Comentário sobre a liturgia do quarto domingo de Páscoa, Domingo do Bom Pastor, PELO Pe. Antonio Rivero, L.C., Doutor em Teologia Espiritual, professor e diretor espiritual no seminário diocesano Maria Mater Ecclesiae de são Paulo (Brasil)

Quando Jesus se define como o Bom Pastor está a dizer: «Eu sou o condutor dos homens, o dirigente das nações, o salvador do mundo.» (O mesmo que Homero dizia de Agamenon, e Xenofonte de Ciro)
E quando Jesus acrescenta que todos os demais pastores são uns “assalariados” está a dizer que existem muitos por ai que se dizem pastores, guia de povos e nações, dirigentes de comunidades, tanto políticos como religiosos, e na verdade são uns carreiristas, interesseiros e buscadores de dinheiro, da vaidade e de poder. 

Agora entendemos melhor as  expressões duras do Papa Francisco quando recorda com bastante frequência ao clero para não sermos mundanos, não buscar honras, nem prestígio. 

E quando esses tais assalariados veem o lobo chegar, deixam as ovelhas e fogem. Basta ver o panorama mundial: quem se enfrenta com o lobo do relativismo e do consumismo, à hiena da malversação de fundos e corrupção, a raposa da ideologia de género e da manipulação genética? Quem se enfrenta com esses governantes sem escrúpulos que prometem até mesmo o impossível, e depois saem com a deles e ficam bem sentadinhos na poltrona, e não cumprem nada do que prometeram?!...

Cristo sim é o Bom Pastor, o único Pastor autêntico, o único dirigente honesto e de princípios, exemplo para todos os que têm uma missão de pastorear na Igreja, na sociedade e nas comunidades. A todos os dirigentes de ontem de hoje e de amanhã Cristo Pastor diz varias coisas: que vivam para o seu rebanho e não do seu rebanho; que cuidem o seu rebanho e não só a sua parcela familiar e os seus fãs de amigos; que defendam o seu rebanho de todo tipo de lobos ideológicos; que estejam dispostos a dar a vida pelo seu rebanho; se fosse necessário, dando trabalho, saúde, educação para todos, e evitando nas suas vidas a opulência e o esbanjamento, os lucros desonestos, os salários escandalosos... Cristo, único Pastor, grita que temos de servir e não querer ser servidos.

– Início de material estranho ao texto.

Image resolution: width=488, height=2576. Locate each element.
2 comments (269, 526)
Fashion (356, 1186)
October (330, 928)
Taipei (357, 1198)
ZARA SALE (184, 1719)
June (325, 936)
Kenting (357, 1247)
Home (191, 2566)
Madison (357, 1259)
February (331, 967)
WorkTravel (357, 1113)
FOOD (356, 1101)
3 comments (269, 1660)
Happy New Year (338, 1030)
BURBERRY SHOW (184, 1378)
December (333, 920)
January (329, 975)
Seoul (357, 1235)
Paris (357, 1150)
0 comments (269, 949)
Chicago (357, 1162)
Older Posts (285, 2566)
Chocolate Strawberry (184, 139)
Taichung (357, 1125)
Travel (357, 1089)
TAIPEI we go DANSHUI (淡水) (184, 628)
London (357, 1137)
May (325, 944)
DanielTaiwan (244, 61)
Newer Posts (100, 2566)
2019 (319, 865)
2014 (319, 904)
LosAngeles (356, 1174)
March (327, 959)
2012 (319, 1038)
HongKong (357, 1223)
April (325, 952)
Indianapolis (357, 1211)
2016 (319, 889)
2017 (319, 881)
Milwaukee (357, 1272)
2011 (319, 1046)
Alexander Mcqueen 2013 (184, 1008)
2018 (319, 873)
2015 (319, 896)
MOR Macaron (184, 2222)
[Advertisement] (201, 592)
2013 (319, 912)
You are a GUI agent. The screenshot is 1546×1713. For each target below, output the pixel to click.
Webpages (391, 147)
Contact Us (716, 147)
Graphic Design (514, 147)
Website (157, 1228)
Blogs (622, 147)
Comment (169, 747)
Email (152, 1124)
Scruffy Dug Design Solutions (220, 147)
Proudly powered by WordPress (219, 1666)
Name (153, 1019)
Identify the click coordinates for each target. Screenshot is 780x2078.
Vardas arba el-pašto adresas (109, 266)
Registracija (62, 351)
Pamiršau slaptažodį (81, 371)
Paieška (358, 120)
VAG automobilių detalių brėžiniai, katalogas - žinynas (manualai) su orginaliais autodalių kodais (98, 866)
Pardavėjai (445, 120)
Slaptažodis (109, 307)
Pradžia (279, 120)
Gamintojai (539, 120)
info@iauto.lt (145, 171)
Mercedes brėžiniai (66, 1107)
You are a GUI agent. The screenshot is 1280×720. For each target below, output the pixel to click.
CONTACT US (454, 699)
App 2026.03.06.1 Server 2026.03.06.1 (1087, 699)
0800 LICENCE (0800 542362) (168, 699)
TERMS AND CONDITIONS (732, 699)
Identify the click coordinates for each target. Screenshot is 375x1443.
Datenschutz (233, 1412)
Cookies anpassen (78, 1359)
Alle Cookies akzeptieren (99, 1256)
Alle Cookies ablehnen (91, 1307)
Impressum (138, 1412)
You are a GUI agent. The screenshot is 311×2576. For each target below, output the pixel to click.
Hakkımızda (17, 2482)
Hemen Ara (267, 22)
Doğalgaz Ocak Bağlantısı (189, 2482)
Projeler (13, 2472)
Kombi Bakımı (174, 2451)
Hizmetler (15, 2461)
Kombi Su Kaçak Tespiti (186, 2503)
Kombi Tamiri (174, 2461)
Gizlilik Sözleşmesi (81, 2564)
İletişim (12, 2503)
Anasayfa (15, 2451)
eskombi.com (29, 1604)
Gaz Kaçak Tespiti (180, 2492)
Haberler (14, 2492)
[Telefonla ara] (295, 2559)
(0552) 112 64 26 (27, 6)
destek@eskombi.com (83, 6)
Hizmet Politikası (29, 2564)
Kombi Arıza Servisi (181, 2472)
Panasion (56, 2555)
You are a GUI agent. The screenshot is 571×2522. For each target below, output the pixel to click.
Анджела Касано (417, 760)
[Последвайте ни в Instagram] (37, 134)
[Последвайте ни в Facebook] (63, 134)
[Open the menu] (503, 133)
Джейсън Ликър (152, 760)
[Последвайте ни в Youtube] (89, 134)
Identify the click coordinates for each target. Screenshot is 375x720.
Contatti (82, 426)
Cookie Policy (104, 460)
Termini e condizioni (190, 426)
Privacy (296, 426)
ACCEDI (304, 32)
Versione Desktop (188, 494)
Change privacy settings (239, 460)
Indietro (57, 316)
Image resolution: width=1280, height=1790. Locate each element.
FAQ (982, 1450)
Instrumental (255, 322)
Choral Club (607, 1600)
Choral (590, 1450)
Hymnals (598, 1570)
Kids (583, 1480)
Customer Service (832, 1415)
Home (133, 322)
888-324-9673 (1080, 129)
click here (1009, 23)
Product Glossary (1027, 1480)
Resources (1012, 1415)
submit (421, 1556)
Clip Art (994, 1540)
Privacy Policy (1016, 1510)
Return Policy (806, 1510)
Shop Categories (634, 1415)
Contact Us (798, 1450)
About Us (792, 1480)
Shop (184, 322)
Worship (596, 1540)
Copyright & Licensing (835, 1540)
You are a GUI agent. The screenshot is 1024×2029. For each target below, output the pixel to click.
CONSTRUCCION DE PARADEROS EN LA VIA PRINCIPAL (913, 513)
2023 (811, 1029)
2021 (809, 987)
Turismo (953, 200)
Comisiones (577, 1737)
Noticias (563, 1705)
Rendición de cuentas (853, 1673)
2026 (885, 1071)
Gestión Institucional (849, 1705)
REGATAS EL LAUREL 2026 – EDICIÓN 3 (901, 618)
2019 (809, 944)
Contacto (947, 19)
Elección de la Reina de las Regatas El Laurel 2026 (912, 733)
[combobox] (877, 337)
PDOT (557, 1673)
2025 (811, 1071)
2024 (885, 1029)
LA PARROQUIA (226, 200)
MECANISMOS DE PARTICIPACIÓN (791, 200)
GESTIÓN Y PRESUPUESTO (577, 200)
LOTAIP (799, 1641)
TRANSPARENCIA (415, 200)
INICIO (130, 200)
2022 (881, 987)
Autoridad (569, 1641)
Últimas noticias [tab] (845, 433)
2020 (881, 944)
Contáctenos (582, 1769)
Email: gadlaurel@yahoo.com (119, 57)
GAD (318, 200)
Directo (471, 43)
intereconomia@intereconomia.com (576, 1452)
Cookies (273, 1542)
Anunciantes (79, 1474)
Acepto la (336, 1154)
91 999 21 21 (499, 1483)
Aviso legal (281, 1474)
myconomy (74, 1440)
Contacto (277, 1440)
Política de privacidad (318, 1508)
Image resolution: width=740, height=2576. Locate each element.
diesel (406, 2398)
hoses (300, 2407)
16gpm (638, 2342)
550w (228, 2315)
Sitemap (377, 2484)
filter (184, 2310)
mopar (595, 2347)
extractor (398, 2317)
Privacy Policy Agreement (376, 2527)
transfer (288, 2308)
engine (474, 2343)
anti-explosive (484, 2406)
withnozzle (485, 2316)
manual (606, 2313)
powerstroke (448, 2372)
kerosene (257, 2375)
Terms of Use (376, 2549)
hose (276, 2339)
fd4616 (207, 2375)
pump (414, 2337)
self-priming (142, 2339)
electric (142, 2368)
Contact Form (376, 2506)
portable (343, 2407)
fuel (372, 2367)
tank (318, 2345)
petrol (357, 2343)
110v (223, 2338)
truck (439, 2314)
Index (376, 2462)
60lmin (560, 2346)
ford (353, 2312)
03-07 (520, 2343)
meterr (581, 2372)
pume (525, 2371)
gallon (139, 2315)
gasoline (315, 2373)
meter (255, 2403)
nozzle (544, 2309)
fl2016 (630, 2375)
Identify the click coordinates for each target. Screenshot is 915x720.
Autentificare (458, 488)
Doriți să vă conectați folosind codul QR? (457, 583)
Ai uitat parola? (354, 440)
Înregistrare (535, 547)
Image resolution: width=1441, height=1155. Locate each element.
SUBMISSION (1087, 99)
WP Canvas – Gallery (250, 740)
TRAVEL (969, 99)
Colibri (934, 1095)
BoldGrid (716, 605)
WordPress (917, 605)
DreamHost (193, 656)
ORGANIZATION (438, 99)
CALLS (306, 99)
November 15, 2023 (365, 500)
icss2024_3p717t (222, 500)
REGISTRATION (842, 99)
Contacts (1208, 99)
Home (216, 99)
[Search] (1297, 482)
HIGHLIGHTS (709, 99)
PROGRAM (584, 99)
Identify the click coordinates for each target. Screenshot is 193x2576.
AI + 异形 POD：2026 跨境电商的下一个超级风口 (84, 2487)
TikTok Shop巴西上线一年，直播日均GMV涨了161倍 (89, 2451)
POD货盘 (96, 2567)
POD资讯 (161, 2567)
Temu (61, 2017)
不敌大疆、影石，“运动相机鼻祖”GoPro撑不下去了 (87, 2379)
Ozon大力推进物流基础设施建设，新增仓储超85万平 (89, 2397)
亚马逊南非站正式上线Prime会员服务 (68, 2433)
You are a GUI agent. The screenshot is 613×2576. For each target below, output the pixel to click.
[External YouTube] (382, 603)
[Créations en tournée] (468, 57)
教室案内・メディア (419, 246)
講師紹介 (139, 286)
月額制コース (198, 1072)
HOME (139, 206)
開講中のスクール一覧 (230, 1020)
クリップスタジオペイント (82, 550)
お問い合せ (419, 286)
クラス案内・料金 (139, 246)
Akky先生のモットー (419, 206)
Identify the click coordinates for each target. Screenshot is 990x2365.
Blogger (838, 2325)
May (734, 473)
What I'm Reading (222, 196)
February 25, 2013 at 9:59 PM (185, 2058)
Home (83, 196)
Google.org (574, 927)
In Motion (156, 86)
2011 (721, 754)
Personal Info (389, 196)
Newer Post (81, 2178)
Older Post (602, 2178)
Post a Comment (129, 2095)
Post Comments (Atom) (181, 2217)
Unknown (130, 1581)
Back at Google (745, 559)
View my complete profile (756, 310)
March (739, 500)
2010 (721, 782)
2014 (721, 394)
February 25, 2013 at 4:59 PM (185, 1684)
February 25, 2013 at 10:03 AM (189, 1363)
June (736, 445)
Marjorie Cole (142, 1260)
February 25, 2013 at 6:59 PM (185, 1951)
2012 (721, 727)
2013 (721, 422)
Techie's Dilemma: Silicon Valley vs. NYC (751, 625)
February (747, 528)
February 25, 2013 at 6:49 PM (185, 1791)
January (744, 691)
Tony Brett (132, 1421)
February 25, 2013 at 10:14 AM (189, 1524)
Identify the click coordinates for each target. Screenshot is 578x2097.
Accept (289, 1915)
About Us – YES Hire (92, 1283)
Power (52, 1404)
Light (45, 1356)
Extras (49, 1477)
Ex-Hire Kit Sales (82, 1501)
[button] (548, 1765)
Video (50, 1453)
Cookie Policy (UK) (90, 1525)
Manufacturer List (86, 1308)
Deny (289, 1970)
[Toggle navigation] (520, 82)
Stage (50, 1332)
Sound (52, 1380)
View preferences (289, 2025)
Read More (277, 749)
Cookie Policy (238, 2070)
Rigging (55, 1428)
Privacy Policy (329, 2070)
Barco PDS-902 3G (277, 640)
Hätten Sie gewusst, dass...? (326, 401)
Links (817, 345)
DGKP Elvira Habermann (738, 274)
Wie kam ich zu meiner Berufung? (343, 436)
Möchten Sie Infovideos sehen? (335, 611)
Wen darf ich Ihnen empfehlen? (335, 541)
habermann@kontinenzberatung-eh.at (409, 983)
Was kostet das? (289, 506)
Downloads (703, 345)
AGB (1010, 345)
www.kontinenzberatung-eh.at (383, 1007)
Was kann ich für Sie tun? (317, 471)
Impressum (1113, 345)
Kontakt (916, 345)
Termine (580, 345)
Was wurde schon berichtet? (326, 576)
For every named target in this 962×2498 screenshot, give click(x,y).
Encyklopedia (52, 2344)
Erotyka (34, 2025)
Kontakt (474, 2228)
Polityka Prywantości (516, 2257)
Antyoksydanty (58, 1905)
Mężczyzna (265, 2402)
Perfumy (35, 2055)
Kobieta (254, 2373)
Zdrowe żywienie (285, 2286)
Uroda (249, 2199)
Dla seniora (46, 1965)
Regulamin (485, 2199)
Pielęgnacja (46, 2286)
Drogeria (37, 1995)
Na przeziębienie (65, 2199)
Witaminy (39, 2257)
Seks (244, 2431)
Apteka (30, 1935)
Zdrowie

Cristo Pastor também tem palavras sérias para quem temos uma missão na Igreja como bispos, sacerdotes e diáconos. Que não sejam funcionários, tipo secretárias que dizem “melhor volte amanhã, hoje não é possível o atendimento”. Que não sejam burocratas das contas e das montanhas de papéis, administrador mecânico da palavra de Deus e dos sacramentos rotineiros e sempre do “depois, depois, depois”, carreirista e ansioso de subir na vida com muitas regalias, como quem fez carreira eclesiástica. Que conheçam, amem, alimentem, defendam e dêem a vida pelas ovelhas, que são de Cristo. Que sejam autênticos mediadores da graça divina e não sacerdotes secularizados que entendem mais de cinema e desporto do que de Deus, que encabeçam reuniões e greves, mas não se ajoelham nem estudam nem ensinam as suas ovelhas a rezar. Que sejam pastores cuja autoridade vem até nós desde Cristo para fazer crescer as ovelhas e levá-las até Ele, e não fustigarmos assim as ovelhas com o chicote do autoritarismo. A nossa autoridade é de serviço e não de mando.